On January 23 I made a bold call. I wrote that the EURJPY had likely carved a multi-year top at 136.60. The idea was based on a simple Fibonacci study and the rising wedge pattern that began last August.
Fast forward to today and it appears I was off, but only by 90 pips. While I wouldn’t say the trend has turned bearish just yet, Thursday’s close did break wedge support at 134.00. It’s a significant development and one that signals lower prices are ahead.
The question now is whether or not the pair will retest 134.00 area as new resistance.
Of course, I have no way of knowing the answer.

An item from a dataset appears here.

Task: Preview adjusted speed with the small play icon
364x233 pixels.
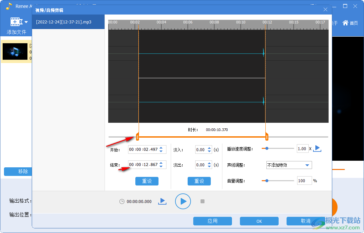Action: (x=317, y=149)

It could go either way. On the one hand, the EURJPY is getting a bit overextended on the daily time frame, so some consolidation at current levels wouldn’t surprise me.
However, if we are now in a risk-off environment as global risk assets would suggest, the concept of mean reversion may take a back seat for a while.

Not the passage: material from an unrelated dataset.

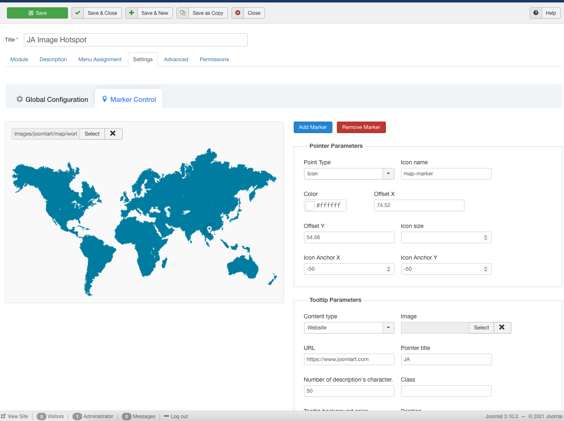
Task: Click the red Close X icon in toolbar
Action: [x=238, y=13]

Regardless of whether the pair rotates higher to retest 134.00 first or immediately plummets to 131.40, yesterday’s breakdown is significant. At a minimum, I believe it could result in a 500 pip decline to the August 2017 lows near 128.30. That’s the inception point of this rising wedge.

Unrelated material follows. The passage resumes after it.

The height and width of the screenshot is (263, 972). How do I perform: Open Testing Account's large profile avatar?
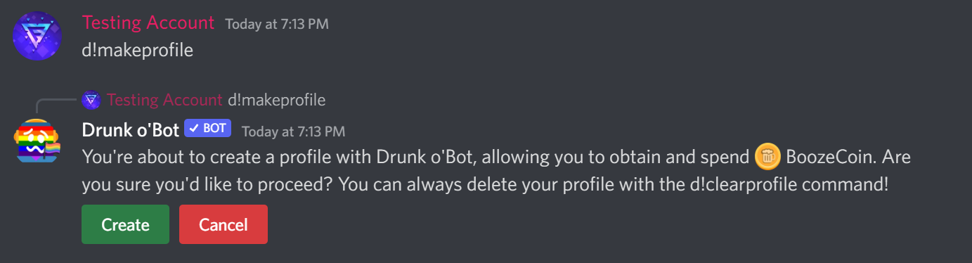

But before we see a 128.30 print, sellers need to get through the 131.40 support level. The area served as resistance throughout August of last year and later flipped to support between October and November.
It’s going to take a daily close (New York 5 pm EST) back above 134.40 to negate my bearish outlook for the EURJPY. As long as it holds as resistance on a daily closing basis, we will likely see much lower prices in the days and weeks ahead.